Oxidative-stress-dependent up-regulation of Bcl-2 expression in the central nervous system of aged Fisher-344 rats

Joel A. Kaufmann, Paula C. Bickford, Giulio Taglialatela

Research output: Contribution to journalArticlepeer-review

68 Scopus citations

Abstract

Oxidative stress has been shown to play a role in aging and in neurodegenerative disorders. Some of the consequences of oxidative stress are DNA base modifications, lipid peroxidation, and protein modifications such as formation of carbonyls and nitrotyrosine. These events may play a role in apoptosis, another factor in aging and neurodegeneration, in response to uncompensated oxidative stress. Bcl-2 is a mitochondrial protein that protects neurons from apoptotic stimuli including oxidative stress. Using immunohistochemistry and western blot analysis, here we show that Bcl-2 is up-regulated in the hippocampus and cerebellum of aged (24 months) Fisher 344 rats. Treatment with the free radical spin trap N-tert-butyl-α-phenylnitrone (PBN) effectively reverses this age-dependent Bcl-2 up-regulation indicating that this response is redox sensitive. This conclusion was further supported by inducing the same regional Bcl-2 up-regulation in young (3 months) Fisher 344 rats exposed to 100% normobaric O2 for 48 h.

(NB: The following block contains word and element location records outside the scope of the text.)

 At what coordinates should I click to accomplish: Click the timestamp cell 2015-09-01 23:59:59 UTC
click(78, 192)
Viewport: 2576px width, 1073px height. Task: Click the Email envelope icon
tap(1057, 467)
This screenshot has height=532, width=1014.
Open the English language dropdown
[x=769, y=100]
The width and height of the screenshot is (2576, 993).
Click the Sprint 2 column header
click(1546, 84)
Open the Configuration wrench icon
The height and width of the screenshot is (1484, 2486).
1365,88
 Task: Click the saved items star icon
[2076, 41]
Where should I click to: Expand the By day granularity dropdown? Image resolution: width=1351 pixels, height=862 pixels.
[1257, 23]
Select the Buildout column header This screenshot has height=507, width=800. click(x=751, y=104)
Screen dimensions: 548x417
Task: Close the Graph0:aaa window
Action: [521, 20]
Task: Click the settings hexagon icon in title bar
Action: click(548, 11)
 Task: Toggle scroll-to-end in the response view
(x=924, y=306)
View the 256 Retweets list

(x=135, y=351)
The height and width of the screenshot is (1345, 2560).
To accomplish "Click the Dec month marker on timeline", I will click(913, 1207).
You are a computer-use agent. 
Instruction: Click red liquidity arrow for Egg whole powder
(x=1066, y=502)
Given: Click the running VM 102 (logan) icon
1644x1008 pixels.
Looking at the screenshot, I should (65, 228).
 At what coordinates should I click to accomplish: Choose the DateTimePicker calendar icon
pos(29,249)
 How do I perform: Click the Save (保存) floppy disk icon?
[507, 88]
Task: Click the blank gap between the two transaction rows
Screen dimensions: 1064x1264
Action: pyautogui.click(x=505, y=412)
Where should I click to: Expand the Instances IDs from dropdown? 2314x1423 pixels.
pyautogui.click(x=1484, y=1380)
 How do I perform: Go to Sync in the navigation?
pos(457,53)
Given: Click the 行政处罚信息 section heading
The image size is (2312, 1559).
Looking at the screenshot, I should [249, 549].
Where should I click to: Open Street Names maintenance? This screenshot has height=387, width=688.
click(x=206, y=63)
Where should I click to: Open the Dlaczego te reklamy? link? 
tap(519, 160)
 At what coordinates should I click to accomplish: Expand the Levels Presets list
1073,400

Our results indicate that Bcl-2 expression is increased in the aged brain, possibly as a consequence of oxidative stress challenges. These results also illustrate the effectiveness of antioxidants in reversing age-related changes in the CNS and support further research to investigate their use in aging and in age-related neurodegenerative disorders.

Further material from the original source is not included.